= REQUIREMENT =
All the entries, exactly as they read, must be written out again.

= THE RECORDS =
==================================================

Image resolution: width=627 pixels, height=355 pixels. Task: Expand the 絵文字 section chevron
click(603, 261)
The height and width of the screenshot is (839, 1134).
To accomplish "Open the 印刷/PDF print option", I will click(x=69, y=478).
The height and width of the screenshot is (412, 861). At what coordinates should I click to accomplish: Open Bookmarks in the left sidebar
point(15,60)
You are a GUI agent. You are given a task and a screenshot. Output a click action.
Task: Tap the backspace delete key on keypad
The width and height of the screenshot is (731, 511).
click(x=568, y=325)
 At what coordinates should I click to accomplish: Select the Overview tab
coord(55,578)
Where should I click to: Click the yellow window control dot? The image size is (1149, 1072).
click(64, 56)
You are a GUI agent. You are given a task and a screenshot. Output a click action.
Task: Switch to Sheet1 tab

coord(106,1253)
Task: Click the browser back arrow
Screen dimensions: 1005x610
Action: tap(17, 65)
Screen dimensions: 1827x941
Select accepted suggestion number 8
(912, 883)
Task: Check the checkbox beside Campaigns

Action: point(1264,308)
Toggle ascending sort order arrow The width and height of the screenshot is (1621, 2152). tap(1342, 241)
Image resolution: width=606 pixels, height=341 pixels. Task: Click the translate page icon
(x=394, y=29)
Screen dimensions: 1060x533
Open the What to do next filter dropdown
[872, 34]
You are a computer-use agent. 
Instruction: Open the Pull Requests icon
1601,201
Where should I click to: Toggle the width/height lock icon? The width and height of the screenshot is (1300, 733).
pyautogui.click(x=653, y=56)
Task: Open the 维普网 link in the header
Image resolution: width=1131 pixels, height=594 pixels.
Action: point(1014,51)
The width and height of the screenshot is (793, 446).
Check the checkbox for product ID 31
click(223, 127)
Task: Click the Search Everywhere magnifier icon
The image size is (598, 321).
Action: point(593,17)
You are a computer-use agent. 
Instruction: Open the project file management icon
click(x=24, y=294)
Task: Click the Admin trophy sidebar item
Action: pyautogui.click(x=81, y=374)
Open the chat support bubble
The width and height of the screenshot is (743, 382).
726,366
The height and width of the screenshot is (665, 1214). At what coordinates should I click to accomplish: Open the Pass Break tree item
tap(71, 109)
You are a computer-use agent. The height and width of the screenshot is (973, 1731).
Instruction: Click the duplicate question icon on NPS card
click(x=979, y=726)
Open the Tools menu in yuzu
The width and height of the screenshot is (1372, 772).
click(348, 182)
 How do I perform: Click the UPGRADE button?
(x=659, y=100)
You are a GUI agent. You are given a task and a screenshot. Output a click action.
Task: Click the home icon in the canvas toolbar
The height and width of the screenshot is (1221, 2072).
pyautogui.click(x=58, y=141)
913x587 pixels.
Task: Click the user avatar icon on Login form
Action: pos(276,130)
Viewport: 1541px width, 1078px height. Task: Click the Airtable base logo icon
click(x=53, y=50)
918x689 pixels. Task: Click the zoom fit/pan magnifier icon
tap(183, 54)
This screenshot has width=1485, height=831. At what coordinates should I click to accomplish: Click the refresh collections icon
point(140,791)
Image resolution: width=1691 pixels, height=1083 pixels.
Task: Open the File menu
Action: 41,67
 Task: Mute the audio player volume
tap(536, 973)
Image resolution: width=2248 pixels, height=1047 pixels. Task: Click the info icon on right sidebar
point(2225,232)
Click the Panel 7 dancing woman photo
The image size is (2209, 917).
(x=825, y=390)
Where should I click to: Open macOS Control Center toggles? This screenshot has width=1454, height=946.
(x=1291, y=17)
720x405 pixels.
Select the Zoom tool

==================================================

= EXERCISE RESULT =
Image resolution: width=627 pixels, height=355 pixels. Task: Expand the 絵文字 section chevron
click(603, 261)
The height and width of the screenshot is (839, 1134).
To accomplish "Open the 印刷/PDF print option", I will click(x=69, y=478).
The height and width of the screenshot is (412, 861). At what coordinates should I click to accomplish: Open Bookmarks in the left sidebar
point(15,60)
You are a GUI agent. You are given a task and a screenshot. Output a click action.
Task: Tap the backspace delete key on keypad
The width and height of the screenshot is (731, 511).
click(x=568, y=325)
 At what coordinates should I click to accomplish: Select the Overview tab
coord(55,578)
Where should I click to: Click the yellow window control dot? The image size is (1149, 1072).
click(64, 56)
You are a GUI agent. You are given a task and a screenshot. Output a click action.
Task: Switch to Sheet1 tab

coord(106,1253)
Task: Click the browser back arrow
Screen dimensions: 1005x610
Action: tap(17, 65)
Screen dimensions: 1827x941
Select accepted suggestion number 8
(912, 883)
Task: Check the checkbox beside Campaigns

Action: point(1264,308)
Toggle ascending sort order arrow The width and height of the screenshot is (1621, 2152). tap(1342, 241)
Image resolution: width=606 pixels, height=341 pixels. Task: Click the translate page icon
(x=394, y=29)
Screen dimensions: 1060x533
Open the What to do next filter dropdown
[872, 34]
You are a computer-use agent. 
Instruction: Open the Pull Requests icon
1601,201
Where should I click to: Toggle the width/height lock icon? The width and height of the screenshot is (1300, 733).
pyautogui.click(x=653, y=56)
Task: Open the 维普网 link in the header
Image resolution: width=1131 pixels, height=594 pixels.
Action: point(1014,51)
The width and height of the screenshot is (793, 446).
Check the checkbox for product ID 31
click(223, 127)
Task: Click the Search Everywhere magnifier icon
The image size is (598, 321).
Action: point(593,17)
You are a computer-use agent. 
Instruction: Open the project file management icon
click(x=24, y=294)
Task: Click the Admin trophy sidebar item
Action: pyautogui.click(x=81, y=374)
Open the chat support bubble
The width and height of the screenshot is (743, 382).
726,366
The height and width of the screenshot is (665, 1214). At what coordinates should I click to accomplish: Open the Pass Break tree item
tap(71, 109)
You are a computer-use agent. The height and width of the screenshot is (973, 1731).
Instruction: Click the duplicate question icon on NPS card
click(x=979, y=726)
Open the Tools menu in yuzu
The width and height of the screenshot is (1372, 772).
click(348, 182)
 How do I perform: Click the UPGRADE button?
(x=659, y=100)
You are a GUI agent. You are given a task and a screenshot. Output a click action.
Task: Click the home icon in the canvas toolbar
The height and width of the screenshot is (1221, 2072).
pyautogui.click(x=58, y=141)
913x587 pixels.
Task: Click the user avatar icon on Login form
Action: pos(276,130)
Viewport: 1541px width, 1078px height. Task: Click the Airtable base logo icon
click(x=53, y=50)
918x689 pixels. Task: Click the zoom fit/pan magnifier icon
tap(183, 54)
This screenshot has width=1485, height=831. At what coordinates should I click to accomplish: Click the refresh collections icon
point(140,791)
Image resolution: width=1691 pixels, height=1083 pixels.
Task: Open the File menu
Action: 41,67
 Task: Mute the audio player volume
tap(536, 973)
Image resolution: width=2248 pixels, height=1047 pixels. Task: Click the info icon on right sidebar
point(2225,232)
Click the Panel 7 dancing woman photo
The image size is (2209, 917).
(x=825, y=390)
Where should I click to: Open macOS Control Center toggles? This screenshot has width=1454, height=946.
(x=1291, y=17)
720x405 pixels.
Select the Zoom tool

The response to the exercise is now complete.